A report by the Blaine County School District shows that the number of juniors taking the SAT college entrance exam rose 21 percent in the past two years and that their average SAT scores were down.
“In general, as participation increases, test scores go down since stronger students have traditionally been the ones taking the SAT,” stated a memo issued by the district July 19.
The state of Idaho measured “college readiness,” based on SAT scores, and found it far lower for Hispanic students than for non-Hispanic students.
The School District is actively addressing the shortfall for what are called “English-language learners” in the classroom.
Blaine County School District student participation in the SAT increased from 69 percent in April 2016 to 90 percent in April 2017.
SAT participation in all of Idaho increased from 85 percent to 90 percent during the same period.
With the increased number of tested students, average SAT scores in the district dropped from 517 to 506 for evidence-based reading and writing skills, and from 509 to 491 for math skills.
Idaho’s overall SAT test results for reading and writing dropped from 511 to 506, whereas overall scores for math increased from 491 to 492.
This year, 130 non-Hispanic and 89 Hispanic students took the SAT in Blaine County, a ratio roughly equivalent to the 40 percent Hispanic student population.
Hispanic student test scores for college readiness in reading and writing averaged 31 percent, compared to a 78 percent average score for non-Hispanic students.
Hispanic student college readiness scores for math averaged 31 percent, compared to 78 percent for non-Hispanic students.
“It’s a very large achievement gap,” said Blaine County School District Data and Assessment Coordinator Marcia Grabow.
“To be college-ready requires students’ expectations to begin in kindergarten, what classes they take and what academic content they have access to,” she said.
The achievement gap exists across multiple assessment measures.

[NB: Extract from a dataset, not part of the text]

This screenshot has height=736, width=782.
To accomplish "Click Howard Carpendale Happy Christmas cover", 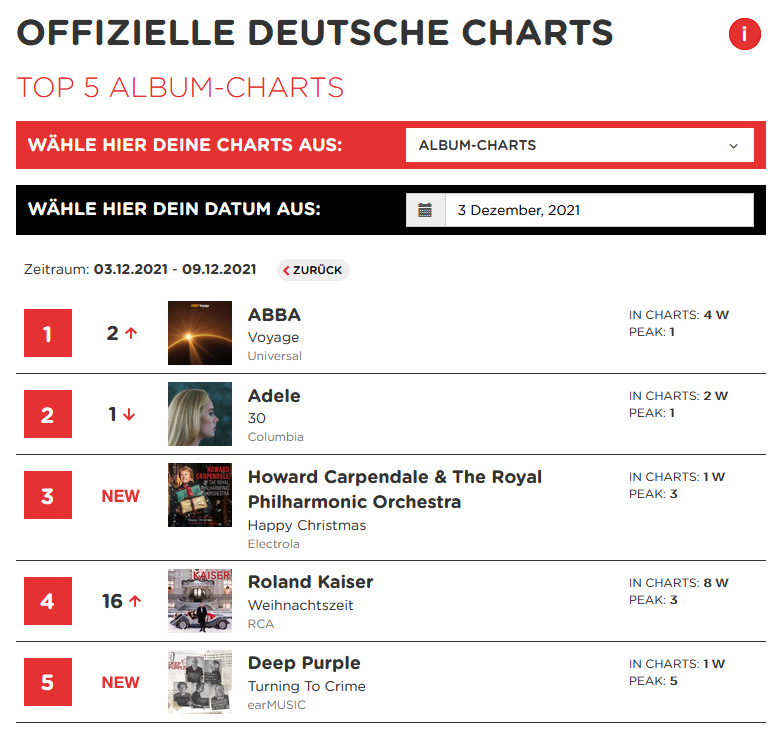I will 200,495.
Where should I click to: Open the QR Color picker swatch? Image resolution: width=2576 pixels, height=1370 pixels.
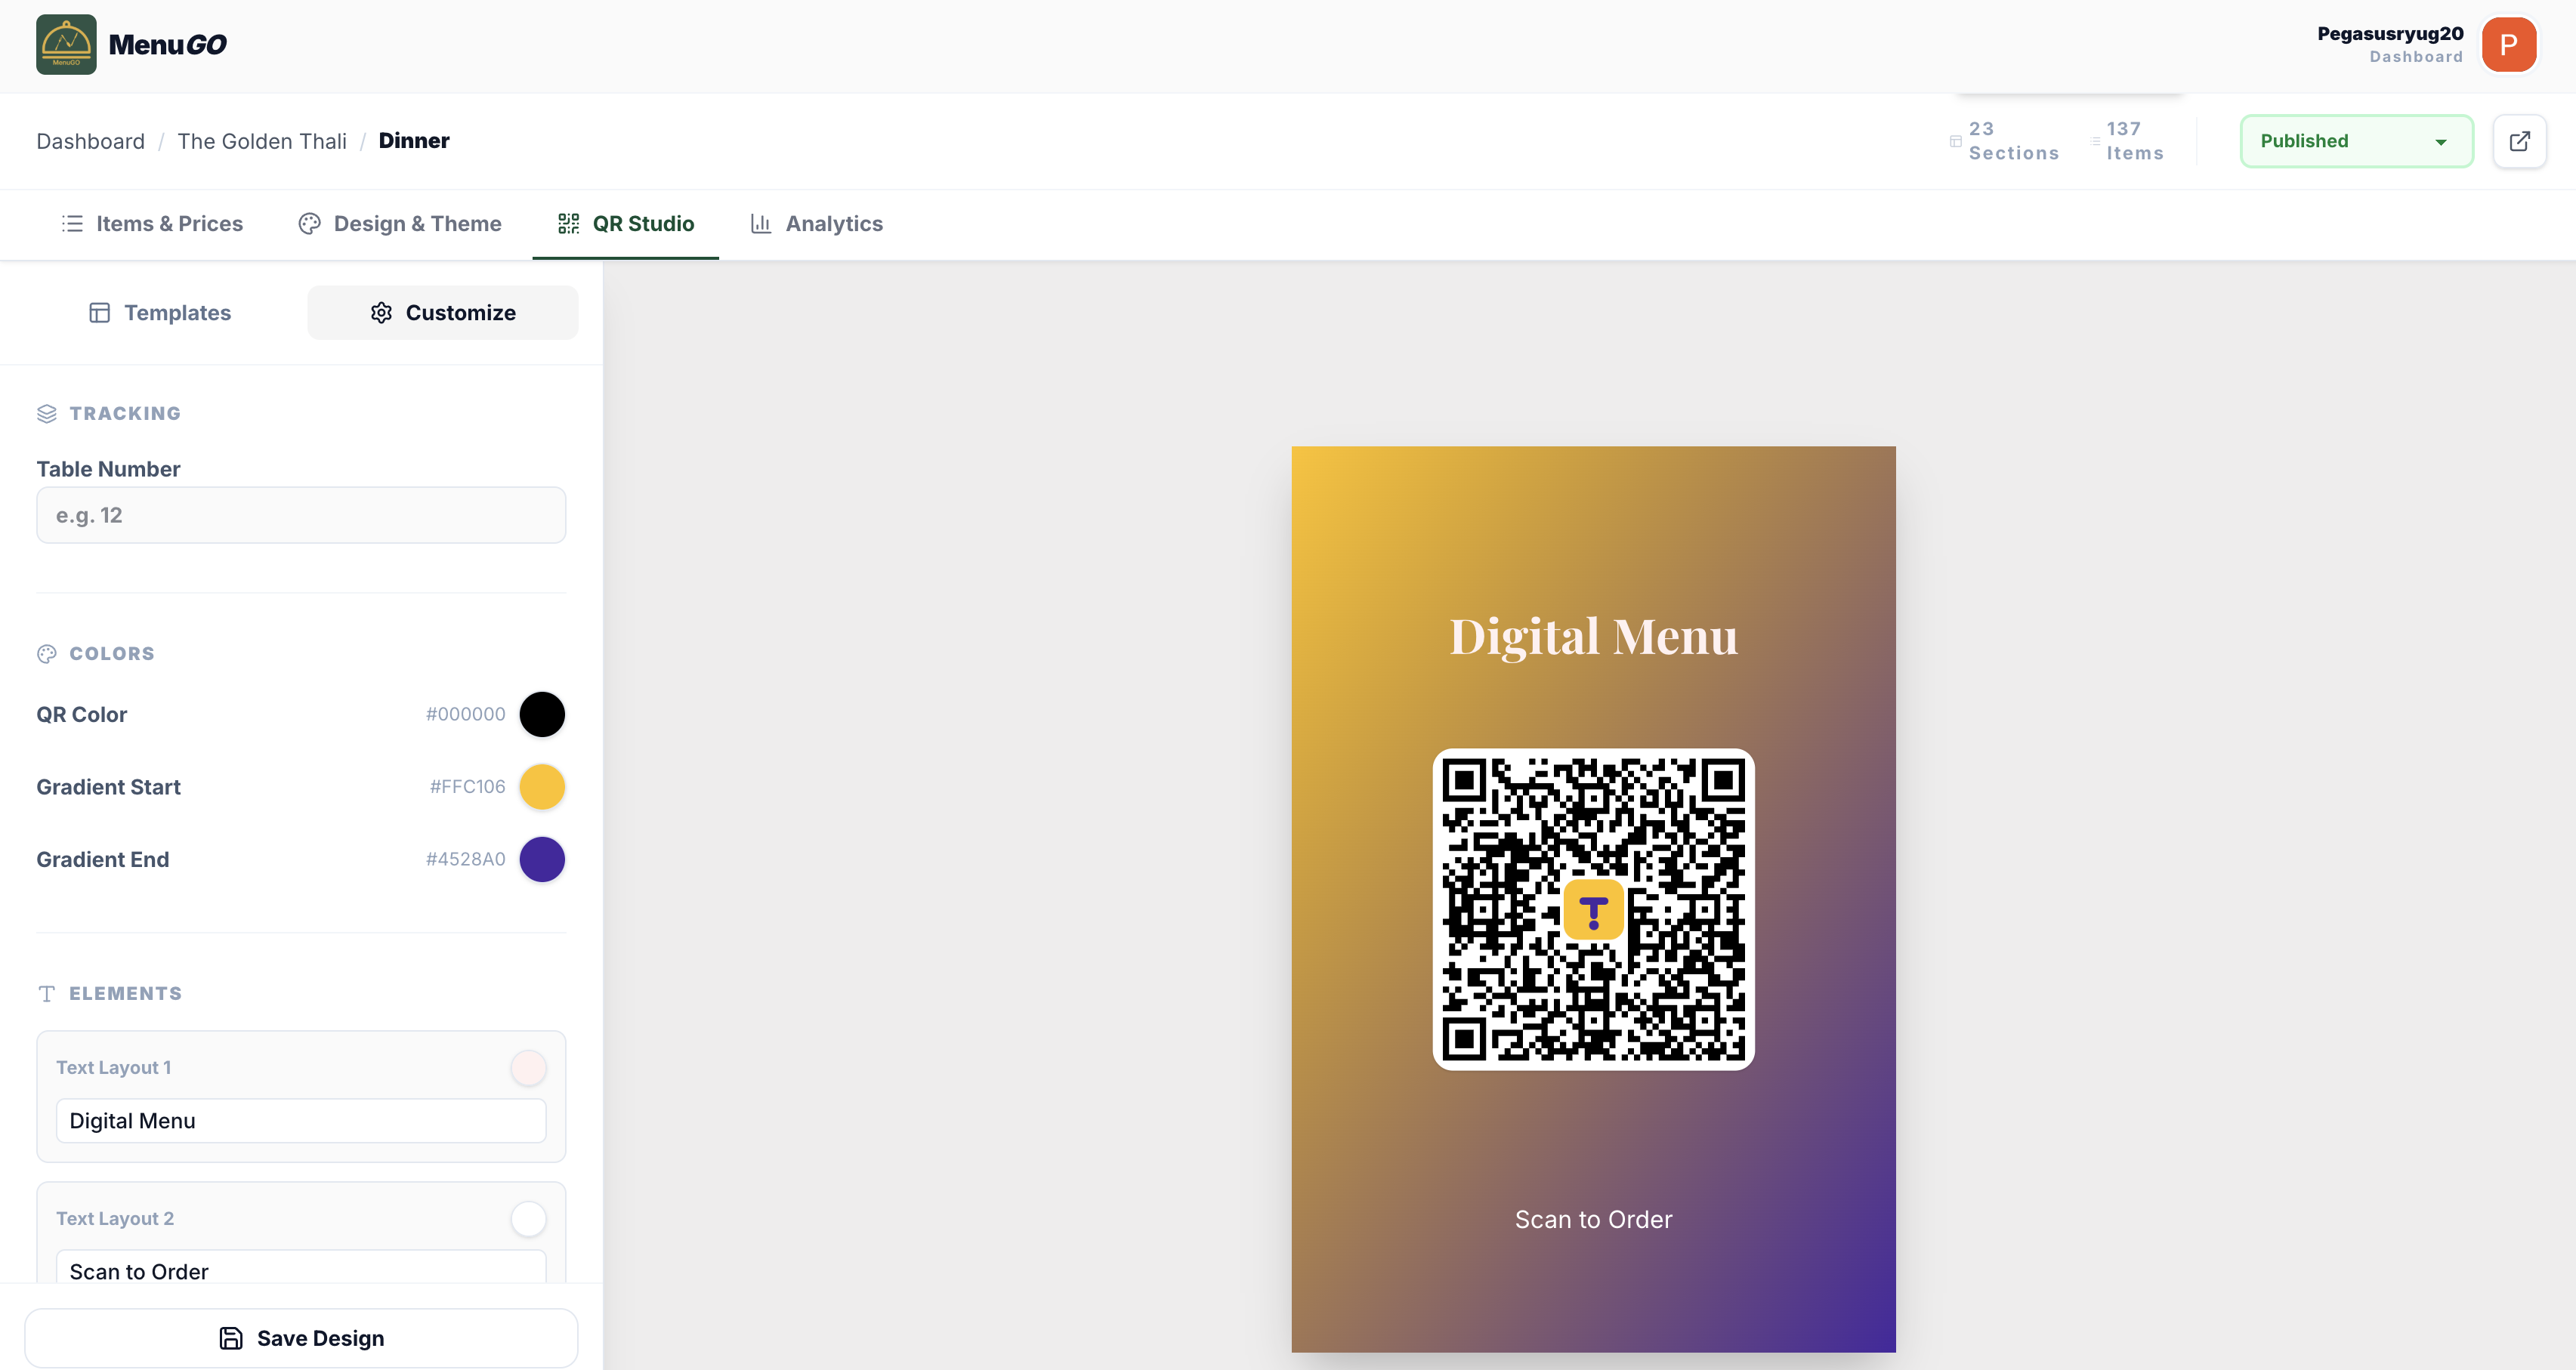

Grabow said low test scores among Hispanic students are an issue that the district has been facing in the last few years and will likely be addressing well into the future.
“Being Hispanic isn’t necessarily a risk factor for low test scores,” said School District Communications Director Heather Crocker. “But the School District does use the Hispanic student body population as a proxy for students in situations where they are learning English as a second language and are in poverty.”
Grabow said classroom teachers are not allowed to know whether a student has low socio-economic status, but that the School District is aware that being an English-language learner contributes to low academic performance.
“They may not know how to speak English, but they know how to think,” she said.
Angie Martinez, the director of curriculum and teaching at the district, said a three-year-old “co-teaching” program for all grade levels that is geared toward keeping English-learners in the classroom is showing positive results.
“All schools in our district believe this is a better model. We have other schools across the state taking a look at our model,” Martinez said.
Rather than following the conventional practice of pulling students with low English proficiency out of the classroom for separate study, the School District has been training an English Language Development teacher and a general classroom teacher to co-teach together to keep the class intact.
“As a result, I have seen students who are English- learners feel more confident about their ability to undertake advanced-level coursework,” said Martinez. “I have also seen students aspire to extend education beyond high school.”
Martinez said a maximum of 40 percent of English-language learners are allowed in a classroom in order to maintain “rigorous” standards for all students.
“We have had a mindset change in the district. We are all responsible and working together to help English-learners to gain the academic language they need to perform at high levels,” she said.